> [What is needed]
Would you output all the data exactly as it stands?

Dataset entries
= = = = =

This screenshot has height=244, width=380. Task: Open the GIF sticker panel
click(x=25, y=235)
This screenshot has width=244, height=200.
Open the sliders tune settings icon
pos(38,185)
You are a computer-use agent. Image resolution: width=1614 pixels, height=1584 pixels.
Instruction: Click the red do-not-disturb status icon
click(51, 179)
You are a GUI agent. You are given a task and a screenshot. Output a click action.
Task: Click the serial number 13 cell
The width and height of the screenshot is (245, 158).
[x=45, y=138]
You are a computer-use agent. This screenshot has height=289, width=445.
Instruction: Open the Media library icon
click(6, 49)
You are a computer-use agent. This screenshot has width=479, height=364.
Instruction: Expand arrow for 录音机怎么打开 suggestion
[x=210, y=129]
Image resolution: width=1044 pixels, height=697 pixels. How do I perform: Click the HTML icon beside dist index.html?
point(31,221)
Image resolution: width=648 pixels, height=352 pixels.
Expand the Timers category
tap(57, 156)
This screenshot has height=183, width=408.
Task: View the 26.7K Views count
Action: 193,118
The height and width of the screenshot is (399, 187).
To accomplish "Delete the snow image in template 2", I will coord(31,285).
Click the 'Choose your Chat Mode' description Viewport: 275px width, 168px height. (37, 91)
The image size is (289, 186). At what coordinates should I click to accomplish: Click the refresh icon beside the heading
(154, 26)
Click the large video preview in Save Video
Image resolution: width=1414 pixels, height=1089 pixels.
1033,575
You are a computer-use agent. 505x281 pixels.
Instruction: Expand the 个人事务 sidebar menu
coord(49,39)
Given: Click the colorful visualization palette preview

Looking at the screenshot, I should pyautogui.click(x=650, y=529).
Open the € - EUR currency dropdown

= = = = =

> [Answer to this exercise]
This screenshot has height=244, width=380. Task: Open the GIF sticker panel
click(x=25, y=235)
This screenshot has width=244, height=200.
Open the sliders tune settings icon
pos(38,185)
You are a computer-use agent. Image resolution: width=1614 pixels, height=1584 pixels.
Instruction: Click the red do-not-disturb status icon
click(51, 179)
You are a GUI agent. You are given a task and a screenshot. Output a click action.
Task: Click the serial number 13 cell
The width and height of the screenshot is (245, 158).
[x=45, y=138]
You are a computer-use agent. This screenshot has height=289, width=445.
Instruction: Open the Media library icon
click(6, 49)
You are a computer-use agent. This screenshot has width=479, height=364.
Instruction: Expand arrow for 录音机怎么打开 suggestion
[x=210, y=129]
Image resolution: width=1044 pixels, height=697 pixels. How do I perform: Click the HTML icon beside dist index.html?
point(31,221)
Image resolution: width=648 pixels, height=352 pixels.
Expand the Timers category
tap(57, 156)
This screenshot has height=183, width=408.
Task: View the 26.7K Views count
Action: 193,118
The height and width of the screenshot is (399, 187).
To accomplish "Delete the snow image in template 2", I will coord(31,285).
Click the 'Choose your Chat Mode' description Viewport: 275px width, 168px height. (37, 91)
The image size is (289, 186). At what coordinates should I click to accomplish: Click the refresh icon beside the heading
(154, 26)
Click the large video preview in Save Video
Image resolution: width=1414 pixels, height=1089 pixels.
1033,575
You are a computer-use agent. 505x281 pixels.
Instruction: Expand the 个人事务 sidebar menu
coord(49,39)
Given: Click the colorful visualization palette preview

Looking at the screenshot, I should pyautogui.click(x=650, y=529).
Open the € - EUR currency dropdown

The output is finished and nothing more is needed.